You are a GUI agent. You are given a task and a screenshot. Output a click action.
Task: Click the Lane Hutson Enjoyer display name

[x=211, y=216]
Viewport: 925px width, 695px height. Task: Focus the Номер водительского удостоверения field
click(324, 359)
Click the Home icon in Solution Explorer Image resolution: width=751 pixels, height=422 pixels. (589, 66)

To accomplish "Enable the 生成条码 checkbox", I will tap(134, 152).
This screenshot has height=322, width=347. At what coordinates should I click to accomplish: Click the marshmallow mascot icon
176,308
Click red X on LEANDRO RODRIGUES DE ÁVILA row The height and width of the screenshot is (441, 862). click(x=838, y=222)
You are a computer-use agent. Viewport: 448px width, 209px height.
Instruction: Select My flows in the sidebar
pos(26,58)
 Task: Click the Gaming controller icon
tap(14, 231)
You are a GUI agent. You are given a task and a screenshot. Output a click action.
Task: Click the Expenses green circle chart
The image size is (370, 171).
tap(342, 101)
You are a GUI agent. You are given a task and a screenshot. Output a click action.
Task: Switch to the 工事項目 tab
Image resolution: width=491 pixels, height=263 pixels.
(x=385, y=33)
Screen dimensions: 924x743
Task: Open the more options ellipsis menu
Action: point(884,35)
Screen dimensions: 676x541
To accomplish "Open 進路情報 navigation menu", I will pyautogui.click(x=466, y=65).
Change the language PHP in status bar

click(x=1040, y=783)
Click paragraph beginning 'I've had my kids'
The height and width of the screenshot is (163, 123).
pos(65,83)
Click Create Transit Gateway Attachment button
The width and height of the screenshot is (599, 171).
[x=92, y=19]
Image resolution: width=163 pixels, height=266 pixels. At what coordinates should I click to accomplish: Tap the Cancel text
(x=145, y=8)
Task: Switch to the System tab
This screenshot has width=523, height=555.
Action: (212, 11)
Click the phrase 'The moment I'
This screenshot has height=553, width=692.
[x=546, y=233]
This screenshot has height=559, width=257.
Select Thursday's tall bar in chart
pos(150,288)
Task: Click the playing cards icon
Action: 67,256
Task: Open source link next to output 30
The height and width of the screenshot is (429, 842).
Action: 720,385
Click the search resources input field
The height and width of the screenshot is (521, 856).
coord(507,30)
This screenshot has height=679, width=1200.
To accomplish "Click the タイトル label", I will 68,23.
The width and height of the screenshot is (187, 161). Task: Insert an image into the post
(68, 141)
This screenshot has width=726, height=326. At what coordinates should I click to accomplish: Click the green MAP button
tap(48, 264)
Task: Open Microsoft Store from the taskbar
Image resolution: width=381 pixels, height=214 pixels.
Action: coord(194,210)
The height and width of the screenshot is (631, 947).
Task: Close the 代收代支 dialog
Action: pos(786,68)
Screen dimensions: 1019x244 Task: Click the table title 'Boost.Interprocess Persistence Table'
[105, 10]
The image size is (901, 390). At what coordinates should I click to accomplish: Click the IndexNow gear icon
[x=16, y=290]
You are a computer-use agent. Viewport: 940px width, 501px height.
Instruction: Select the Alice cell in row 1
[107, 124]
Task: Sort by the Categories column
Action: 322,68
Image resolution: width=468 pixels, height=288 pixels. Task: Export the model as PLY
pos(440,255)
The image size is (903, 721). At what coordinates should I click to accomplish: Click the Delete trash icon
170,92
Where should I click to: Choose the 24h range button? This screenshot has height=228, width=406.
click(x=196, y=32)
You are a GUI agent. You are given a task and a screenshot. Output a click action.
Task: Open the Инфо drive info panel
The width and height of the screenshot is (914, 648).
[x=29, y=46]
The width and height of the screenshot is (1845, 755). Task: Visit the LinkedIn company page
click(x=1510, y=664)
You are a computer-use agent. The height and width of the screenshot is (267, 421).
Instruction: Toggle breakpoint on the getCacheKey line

◆ ◆ ◆ ◆

Activity =
All lines of the records above that carry the word "Switch" should be listed.

Reply to the task =
Task: Switch to the 工事項目 tab
Task: Switch to the System tab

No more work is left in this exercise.